E = \begin{bmatrix} r_1 & r_2 & \cdots & r_n \end{bmatrix} X^{-1}

where X is the matrix of eigenvectors. You then have
(A-E)X = XD where D is the diagonal matrix of eigenvalues. But the possibility that X might be ill conditioned (or even numerically singular) prevents you from concluding that E is small.

I think this is a nice example of some of the tricky things that happen when working with non-normal eigenvalue problems. It is quite interesting that Matlab gets different results. I don’t think it’s likely that it could be using any algorithm that gives strong guarantees, given all the difficulties involved.

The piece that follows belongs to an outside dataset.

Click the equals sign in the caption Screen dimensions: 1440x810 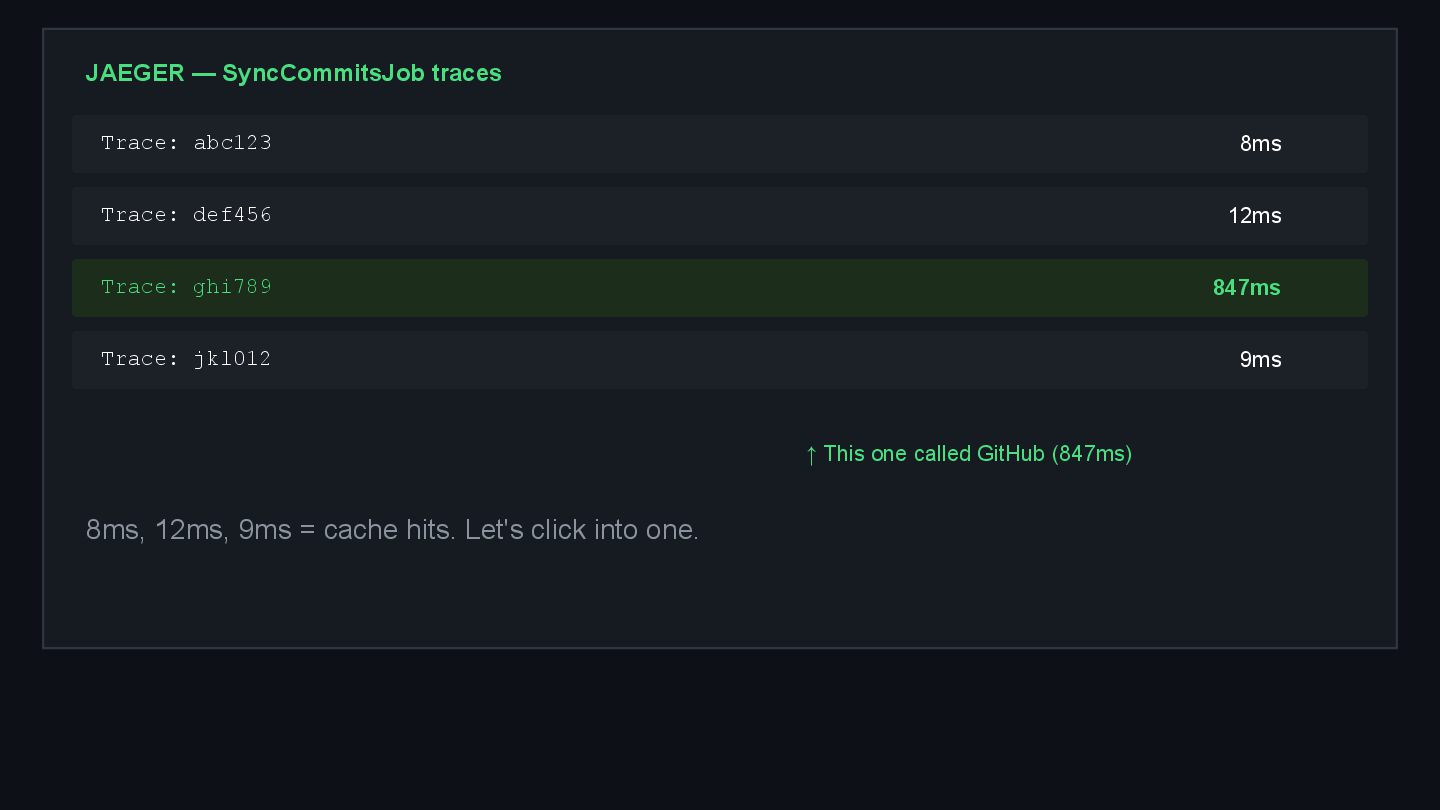point(307,530)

Weird stuff can even happen with symmetric matrices if you use an algorithm that doesn’t try to preserve symmetry. Last fall, I had a student run into a similar issue using Python on a symmetric matrix. He had a symmetric matrix with repeated eigenvalues and used Numpy’s eig function (which uses the nonsymmetric algorithm) instead of the function eigh, which is specialized for symmetric problems. I don’t recall how bad it was, but the resulting eigenvector matrix was very clearly not orthogonal. I think it might even have been numerically singular with a duplicated eigenvector as in this problem. It is perhaps worth noting that Julia’s eigen function runs ishermitian(A) so it can choose a more reliable method even if you don’t wrap A with Hermitian. Given how tricky this stuff can be, I think that’s a good call. My student was doing a class project where I had planned the project by writing my own code in Julia and I was surprised that he had troubles.

6 Likes

Thanks for your thorough explaination. Just want to confirm that why will Hermitian algorithms more reliable on this non-normal eigenvalue problem?

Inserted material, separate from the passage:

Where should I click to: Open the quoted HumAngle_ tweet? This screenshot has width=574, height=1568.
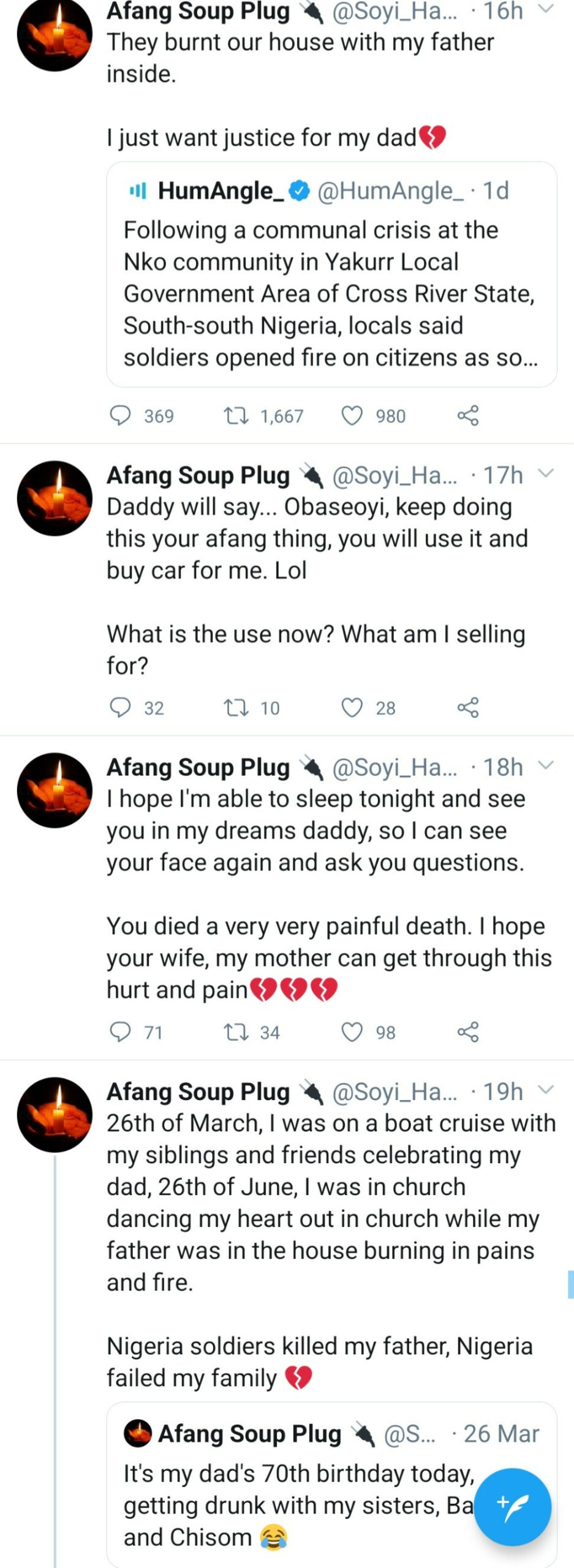point(331,274)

The Hermitian algorithms aren’t really applicable to your problem. I didn’t mean to suggest they would apply here. In floating point, with rounding, the most you can expect is to get eigenvalues and eigenvectors of a nearby matrix. Since for this A, every neighborhood of A contains matrices for which 0 is an eigenvalue with a 2\times 2 Jordan block and one eigenvector, as soon as rounding is involved, you lose information about what the Jordan structure of the original matrix A really was.

This is inherent in trying to numerically compute the Jordan form and is one reason that it is usually best to avoid trying to compute it. So a more focused answer to your question “Or are my expectations of eigen incorrect?” would be: Yes. What you were expecting is equivalent to determining Jordan block sizes with rounding, which is not a well posed problem. Jordan block sizes do not depend continuously on the elements of the matrix.
You are expecting too much from a numerical algorithm working with rounded floating point arithmetic.

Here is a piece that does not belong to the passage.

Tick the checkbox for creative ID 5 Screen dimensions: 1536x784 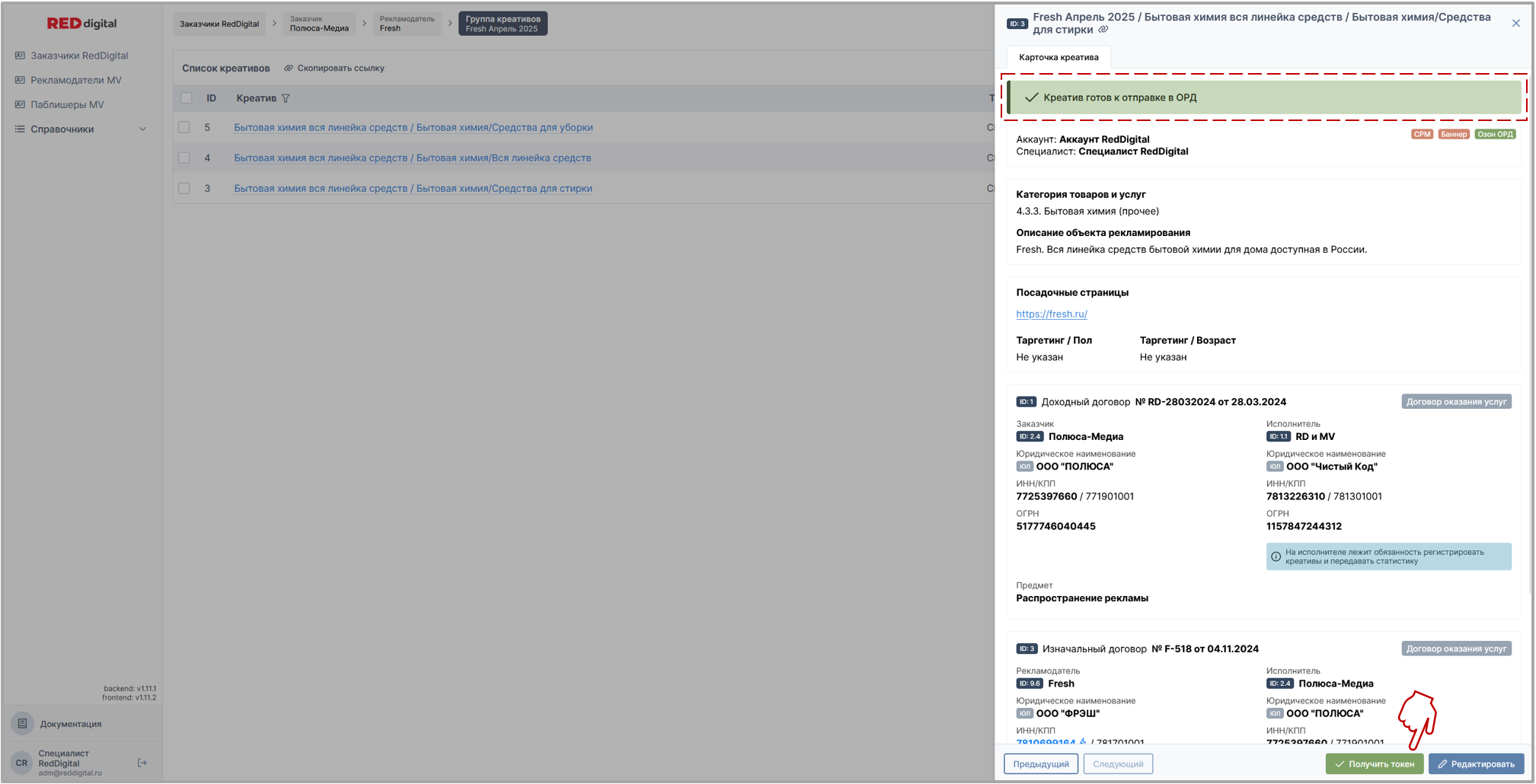tap(184, 127)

Possibly Maple does something nice and exact with an integer matrix. And I think Matlab probably just did something different in a minor way and the rounding played out in a better way by chance. But it’s much harder to figure out what Matlab is doing relative to Julia.

And with that said, there are algorithms that try a bit harder to find nearby Jordan structures. But they are still not entirely reliable. I don’t know if anything is implemented in Julia. I googled a little and didn’t see anything. The original reference on this is by Golub and Wilkinson if you want to see more. But in general, the standard advice is to avoid these sorts of computations if you can.

5 Likes

Thanks for all the responses. I am still a bit surprised by the result, but now I understand better why it happens.

Interestingly, while A is not symmetric here, it can be factored and expressed as a symmetric generalized eigenvalue problem

eigen(ones(3,3), Diagonal([1,1,-1]))

but it yields the same result. Maybe it uses the same method under the hood.

The Diagonal rhs matrix here is indefinite, so the good Hermitian-eigenproblem algorithms don’t apply.

1 Like

I’m confused. @stevengj concludes that the eigenproblem for the \lambda = 0 eigenvalue of this matrix is fairly well-conditioned. @mstewart explains that the eigenproblem for a repeated eigenvalue of a non-normal matrix is not even well posed. How can I reconcile this?